Bunun üzerine Nebi (Sallallahu Aleyhi ve Sellem):

 

«Üzerinde lanet bulunan bîr deve bizimle beraber olmasın!» buyurdular.

 

 

83 - (2596) حدثنا محمد بن عبدالأعلى. حدثنا المعتمر. ح وحدثني عبيدالله بن سعيد. حدثنا يحيى (يعني ابن سعيد). جميعا عن سليمان التيمي، بهذا الإسناد. وزاد في حديث المعتمر "لا. أيم الله! لا تصاحبنا راحلة عليها لعنة من الله" أو كما قال.

 

{83}

Bize Muhammed b. Abdi'l-A'lâ rivayet etti. (Dediki): Bize Mu'temir rivayet etti, H.

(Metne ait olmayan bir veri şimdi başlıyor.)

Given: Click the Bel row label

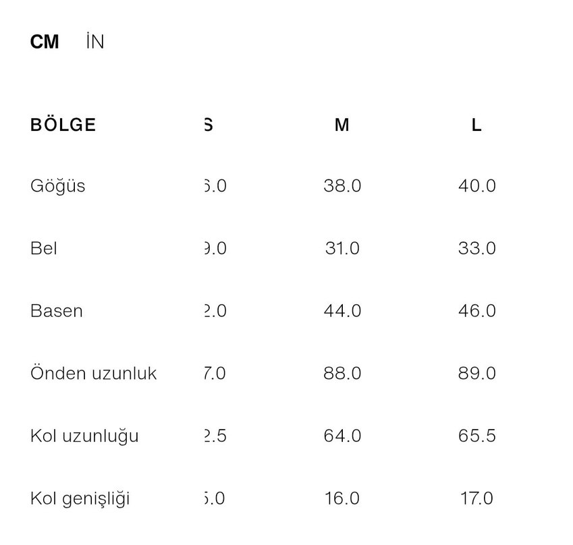Looking at the screenshot, I should (44, 248).
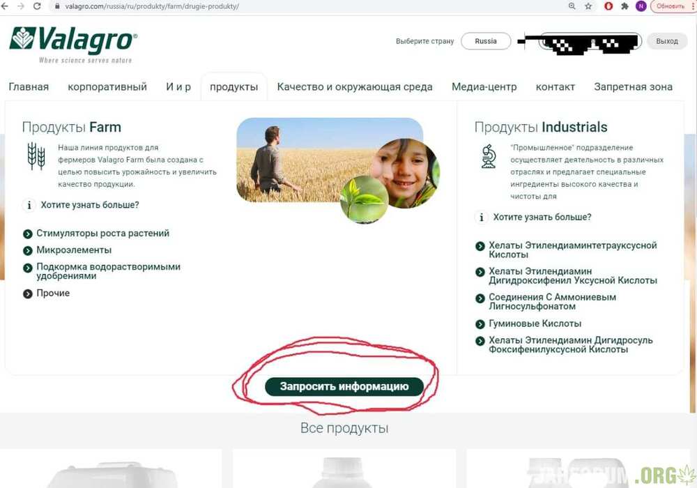Image resolution: width=697 pixels, height=488 pixels.
Task: Open the zoom magnifier in the address bar
Action: click(572, 6)
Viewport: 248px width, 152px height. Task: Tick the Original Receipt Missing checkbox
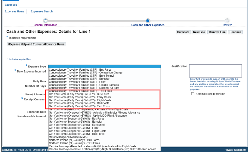point(193,94)
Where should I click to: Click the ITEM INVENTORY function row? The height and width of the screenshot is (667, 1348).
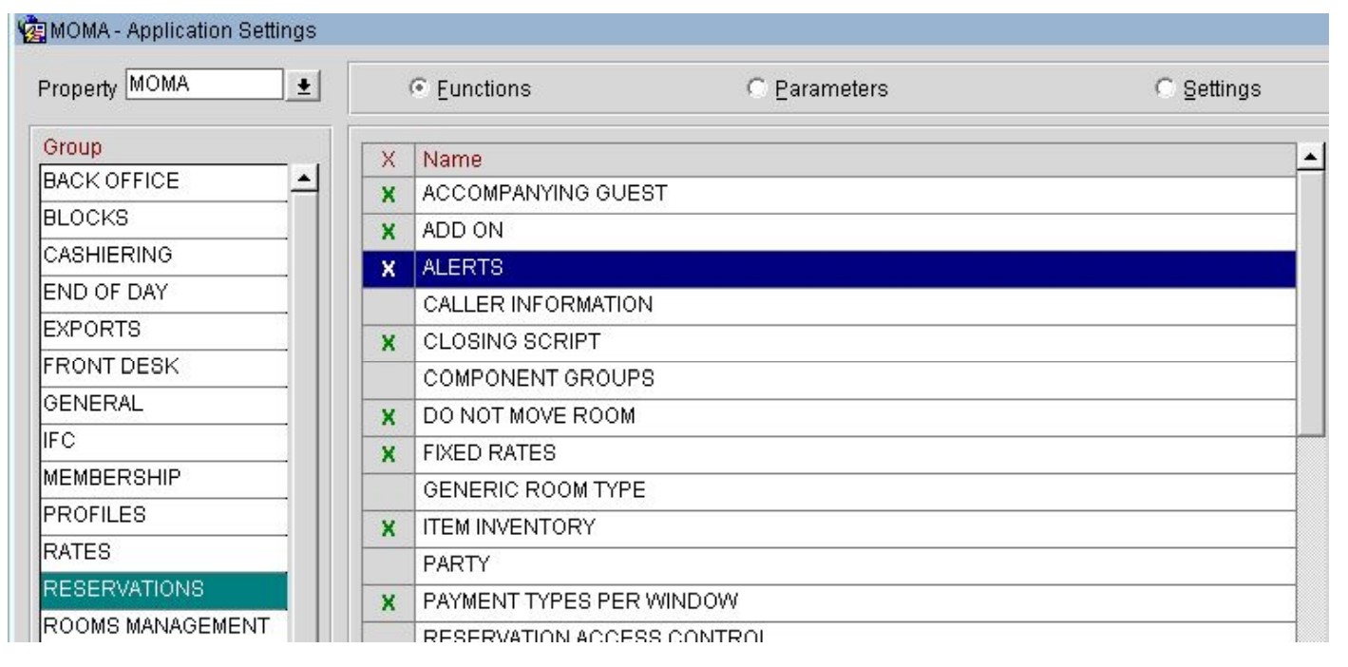[x=855, y=527]
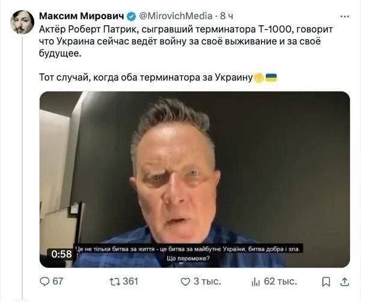Click the Максим Мирович display name
The height and width of the screenshot is (302, 368).
82,16
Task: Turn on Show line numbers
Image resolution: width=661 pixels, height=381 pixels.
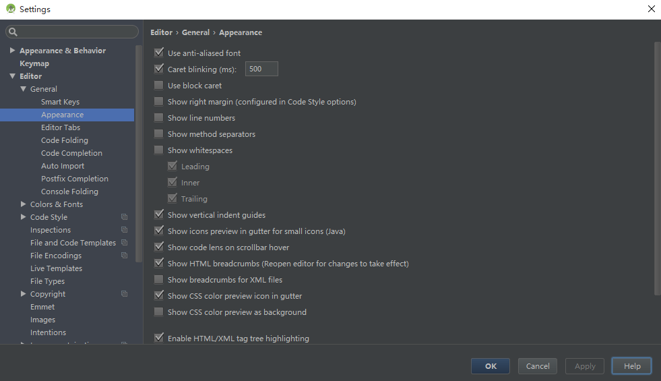Action: pyautogui.click(x=159, y=118)
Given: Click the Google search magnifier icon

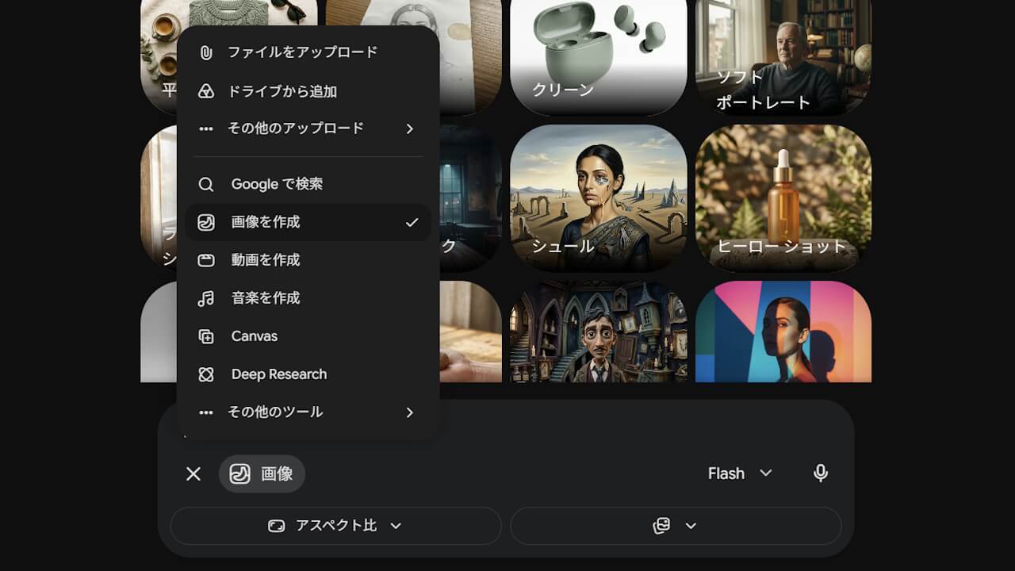Looking at the screenshot, I should tap(206, 184).
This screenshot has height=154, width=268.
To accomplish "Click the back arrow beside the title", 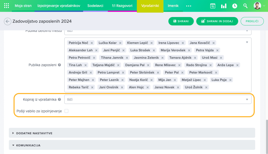I will [x=8, y=21].
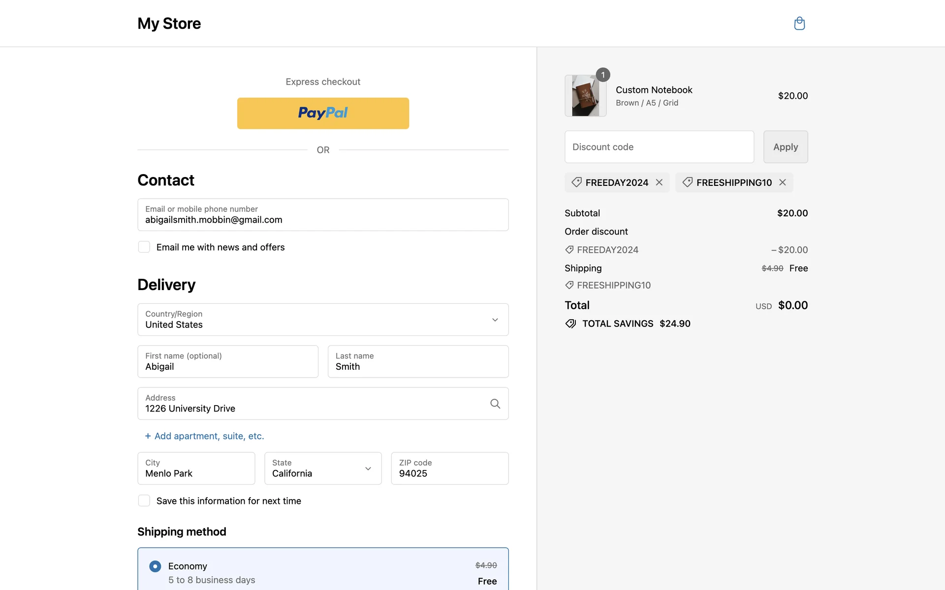Click Add apartment, suite, etc. link
Image resolution: width=945 pixels, height=590 pixels.
209,436
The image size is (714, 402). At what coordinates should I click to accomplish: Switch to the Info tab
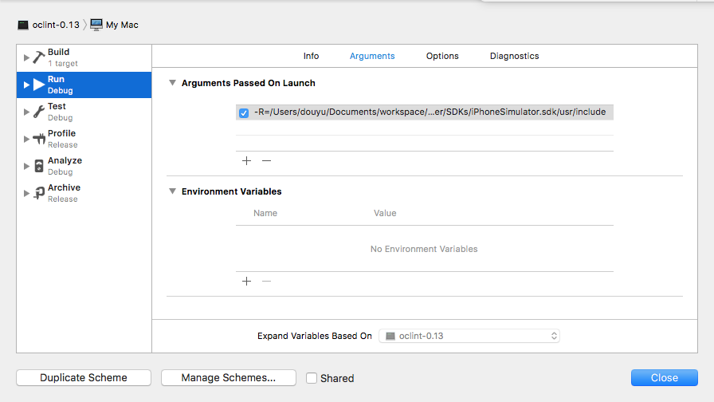[x=311, y=56]
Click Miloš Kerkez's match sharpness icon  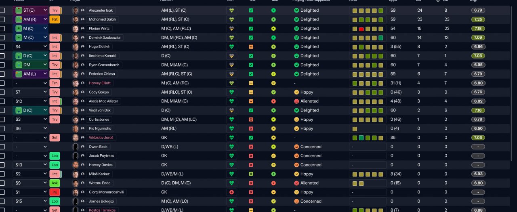[251, 174]
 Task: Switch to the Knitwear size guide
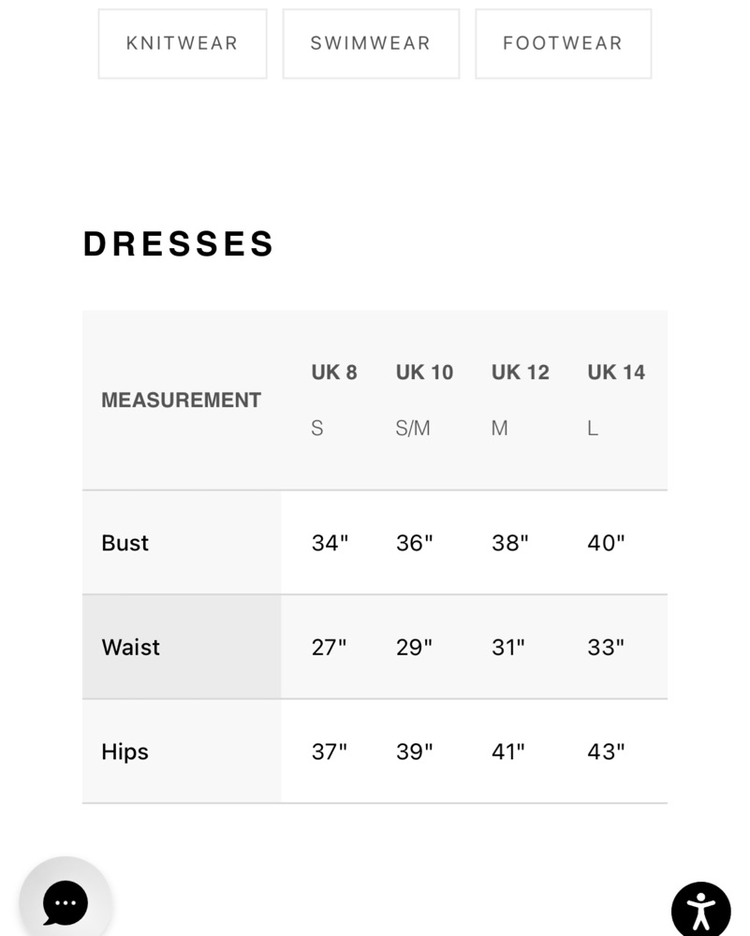(x=183, y=44)
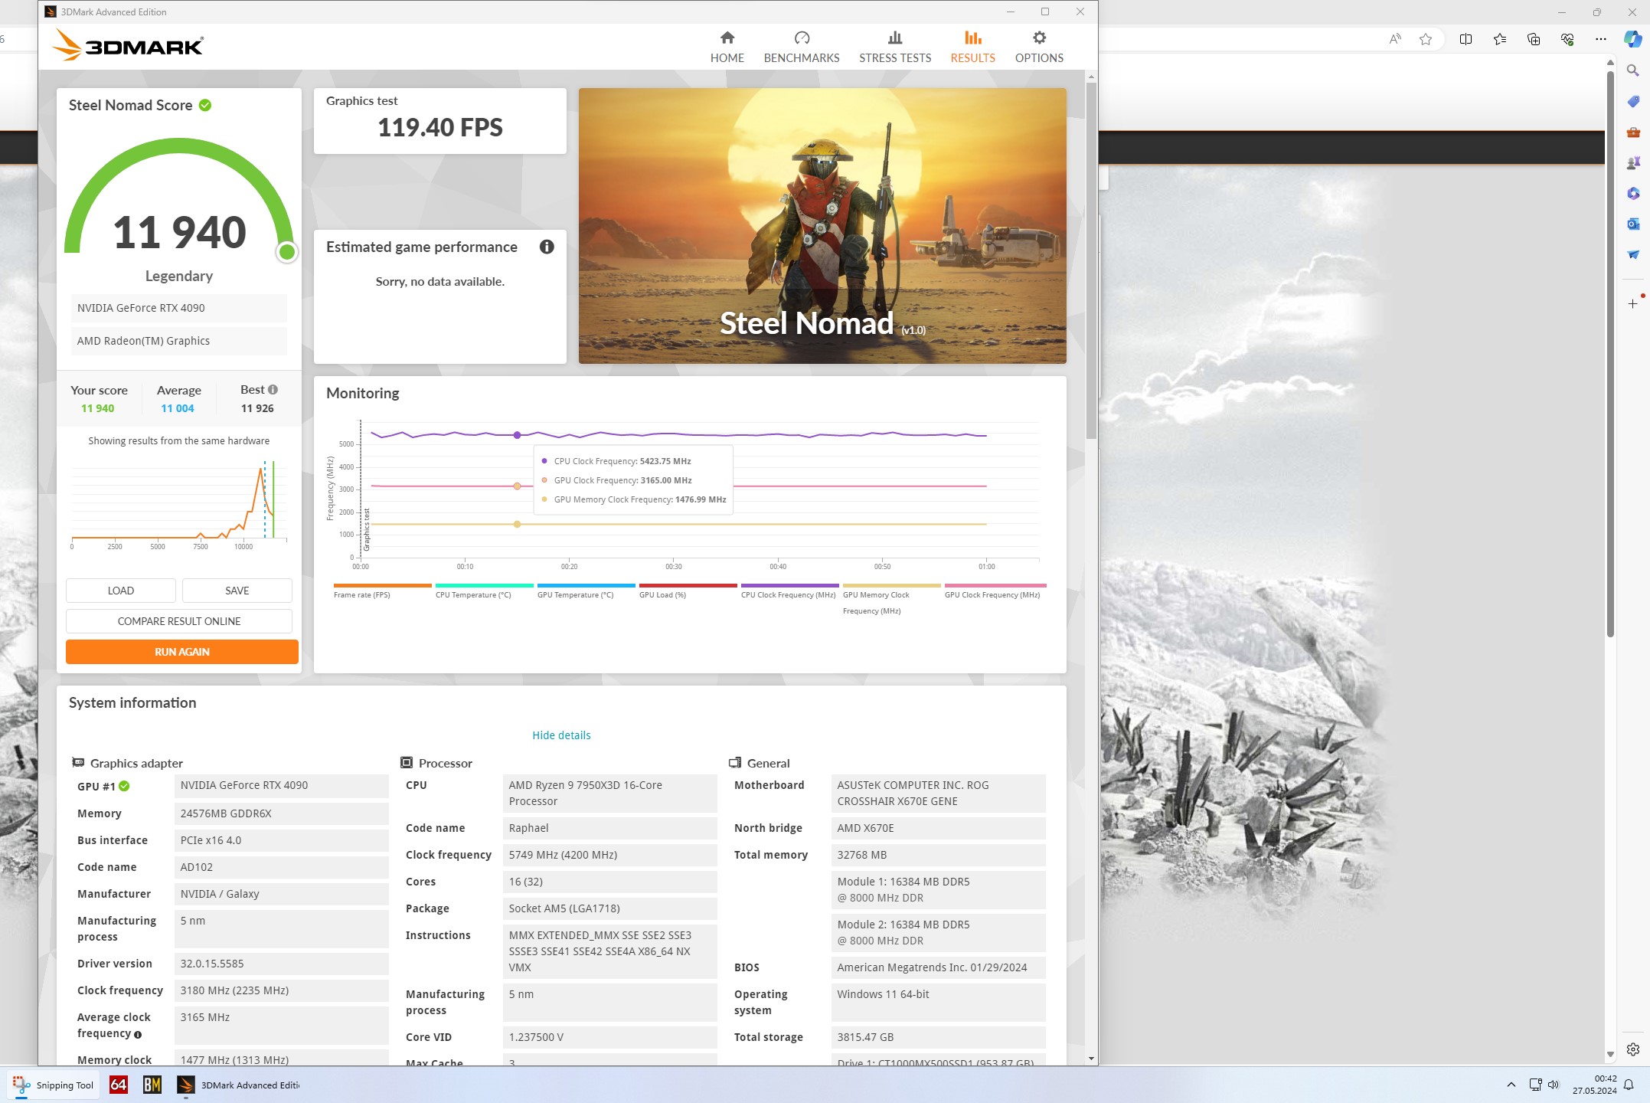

Bana Ubeydullah b. Saîd de rivayet etti. (Dediki): Bize Yahya (yâni İbni Saîd) rivayet etti. Bu râviler toptan Süleyman Et-Teymî'den bu isnadla rivayette bulunmuşlardır. Mu'temir'in hadîsinde şu ziyâde vardır :

 

«Hayır! Allah'a yemin olsun üzerinde Allah'dan la'net bulunan bir deve bizimle beraber olmasın. Yahut buyurduğu gibidir.»

 

 

İzah:

«El-Mebârik» nâm eserde Nebi (Sallallahu Aleyhi ve Sellem)’in bu deveyi kabul etmemesi, kadının bedduası kabul edildiğini bildiği içindir, denilmiştir. Fakat Nevevî'nin tevcihi daha güzeldir. Ona göre Peygamber (Sallallahu Aleyhi ve Sellem) bu sözü kadını men etmek için söylemiştir. Daha önce kadına, hayvanlara vesâireye lanet etmemesini tenbih buyurmuş; bu suretle dili alışarak insanlara da lanet etmesini önlemeye çalışmıştı.

 

Resûlullah (Sallallahu Aleyhi ve Sellem)'in nehyine imtisal etmediği anlaşılınca, o da kendisine bir ceza olmak üzere devesini başı boş bıraktırdı. Bundan maksat yolda o deve ile beraber olmamaktır. Resûlullah (Sallallahu Aleyhi ve Sellem)'in beraberinde olmamak şartiyle o deveye binmek veya satmak yahut kesmek caizdir.

 

Hal, deveyi yürütmek için söylenilen sözdür. Bu kelime tekrarlanarak «Hal! Hal!» yahut «Hali! Hali!» veya «Halin! Halin!» şekillerinde kullanılır.

 

«Üzerinde Allah'dan lanet bulunan bir deve bizimîe beraber olmasın!»

cümlesi nefi' şeklinde de okunabilir. Bu takdirde mânâsı:

 

«Üzerinde Allah'dan lanet bulunan bir deve bizimle beraber olamaz.» demek olur. Ki nehiy hususunda bu şekil daha beliğ ve daha te'kidlidir.